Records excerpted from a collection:
____________

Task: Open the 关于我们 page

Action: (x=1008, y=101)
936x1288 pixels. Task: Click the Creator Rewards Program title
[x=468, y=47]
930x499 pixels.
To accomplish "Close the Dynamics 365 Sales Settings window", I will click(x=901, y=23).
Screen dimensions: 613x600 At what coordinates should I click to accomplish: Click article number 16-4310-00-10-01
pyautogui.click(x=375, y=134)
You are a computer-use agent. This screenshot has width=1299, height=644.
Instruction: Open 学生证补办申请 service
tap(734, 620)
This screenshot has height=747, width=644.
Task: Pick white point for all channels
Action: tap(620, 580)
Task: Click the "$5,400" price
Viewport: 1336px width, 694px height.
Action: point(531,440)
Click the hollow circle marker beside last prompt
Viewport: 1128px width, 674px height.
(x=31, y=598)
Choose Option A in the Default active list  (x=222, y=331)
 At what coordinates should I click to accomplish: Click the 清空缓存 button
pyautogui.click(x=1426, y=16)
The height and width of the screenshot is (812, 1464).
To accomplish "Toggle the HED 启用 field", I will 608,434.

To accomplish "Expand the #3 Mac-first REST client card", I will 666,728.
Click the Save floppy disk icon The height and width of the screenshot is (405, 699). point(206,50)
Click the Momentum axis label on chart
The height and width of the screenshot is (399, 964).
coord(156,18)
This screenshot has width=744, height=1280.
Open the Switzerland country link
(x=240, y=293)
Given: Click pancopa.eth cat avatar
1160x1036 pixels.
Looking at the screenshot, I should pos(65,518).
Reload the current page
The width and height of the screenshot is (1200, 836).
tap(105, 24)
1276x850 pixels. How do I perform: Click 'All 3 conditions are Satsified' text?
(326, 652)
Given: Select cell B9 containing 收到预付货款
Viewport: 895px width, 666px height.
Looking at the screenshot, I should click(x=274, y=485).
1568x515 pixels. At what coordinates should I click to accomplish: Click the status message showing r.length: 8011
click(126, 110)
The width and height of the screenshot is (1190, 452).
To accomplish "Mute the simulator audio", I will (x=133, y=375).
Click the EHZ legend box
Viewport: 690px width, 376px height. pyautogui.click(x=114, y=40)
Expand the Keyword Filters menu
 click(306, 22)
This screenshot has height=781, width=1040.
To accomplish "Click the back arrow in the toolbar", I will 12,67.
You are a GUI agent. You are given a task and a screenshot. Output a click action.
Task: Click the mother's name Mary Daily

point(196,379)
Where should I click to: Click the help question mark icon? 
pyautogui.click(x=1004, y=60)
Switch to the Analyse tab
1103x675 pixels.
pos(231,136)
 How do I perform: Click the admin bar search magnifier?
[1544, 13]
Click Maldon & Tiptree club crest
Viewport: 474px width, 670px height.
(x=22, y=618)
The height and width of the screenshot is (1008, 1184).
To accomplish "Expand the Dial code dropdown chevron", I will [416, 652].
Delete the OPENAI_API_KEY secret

____________

-- Assigned task --
Retype all of the records above without a single alteration.

-- Problem solution --
Task: Open the 关于我们 page

Action: (x=1008, y=101)
936x1288 pixels. Task: Click the Creator Rewards Program title
[x=468, y=47]
930x499 pixels.
To accomplish "Close the Dynamics 365 Sales Settings window", I will click(x=901, y=23).
Screen dimensions: 613x600 At what coordinates should I click to accomplish: Click article number 16-4310-00-10-01
pyautogui.click(x=375, y=134)
You are a computer-use agent. This screenshot has width=1299, height=644.
Instruction: Open 学生证补办申请 service
tap(734, 620)
This screenshot has height=747, width=644.
Task: Pick white point for all channels
Action: tap(620, 580)
Task: Click the "$5,400" price
Viewport: 1336px width, 694px height.
Action: point(531,440)
Click the hollow circle marker beside last prompt
Viewport: 1128px width, 674px height.
(x=31, y=598)
Choose Option A in the Default active list  (x=222, y=331)
 At what coordinates should I click to accomplish: Click the 清空缓存 button
pyautogui.click(x=1426, y=16)
The height and width of the screenshot is (812, 1464).
To accomplish "Toggle the HED 启用 field", I will 608,434.

To accomplish "Expand the #3 Mac-first REST client card", I will 666,728.
Click the Save floppy disk icon The height and width of the screenshot is (405, 699). point(206,50)
Click the Momentum axis label on chart
The height and width of the screenshot is (399, 964).
coord(156,18)
This screenshot has width=744, height=1280.
Open the Switzerland country link
(x=240, y=293)
Given: Click pancopa.eth cat avatar
1160x1036 pixels.
Looking at the screenshot, I should pos(65,518).
Reload the current page
The width and height of the screenshot is (1200, 836).
tap(105, 24)
1276x850 pixels. How do I perform: Click 'All 3 conditions are Satsified' text?
(326, 652)
Given: Select cell B9 containing 收到预付货款
Viewport: 895px width, 666px height.
Looking at the screenshot, I should click(x=274, y=485).
1568x515 pixels. At what coordinates should I click to accomplish: Click the status message showing r.length: 8011
click(126, 110)
The width and height of the screenshot is (1190, 452).
To accomplish "Mute the simulator audio", I will (x=133, y=375).
Click the EHZ legend box
Viewport: 690px width, 376px height. pyautogui.click(x=114, y=40)
Expand the Keyword Filters menu
 click(306, 22)
This screenshot has height=781, width=1040.
To accomplish "Click the back arrow in the toolbar", I will 12,67.
You are a GUI agent. You are given a task and a screenshot. Output a click action.
Task: Click the mother's name Mary Daily

point(196,379)
Where should I click to: Click the help question mark icon? 
pyautogui.click(x=1004, y=60)
Switch to the Analyse tab
1103x675 pixels.
pos(231,136)
 How do I perform: Click the admin bar search magnifier?
[1544, 13]
Click Maldon & Tiptree club crest
Viewport: 474px width, 670px height.
(x=22, y=618)
The height and width of the screenshot is (1008, 1184).
To accomplish "Expand the Dial code dropdown chevron", I will [416, 652].
Delete the OPENAI_API_KEY secret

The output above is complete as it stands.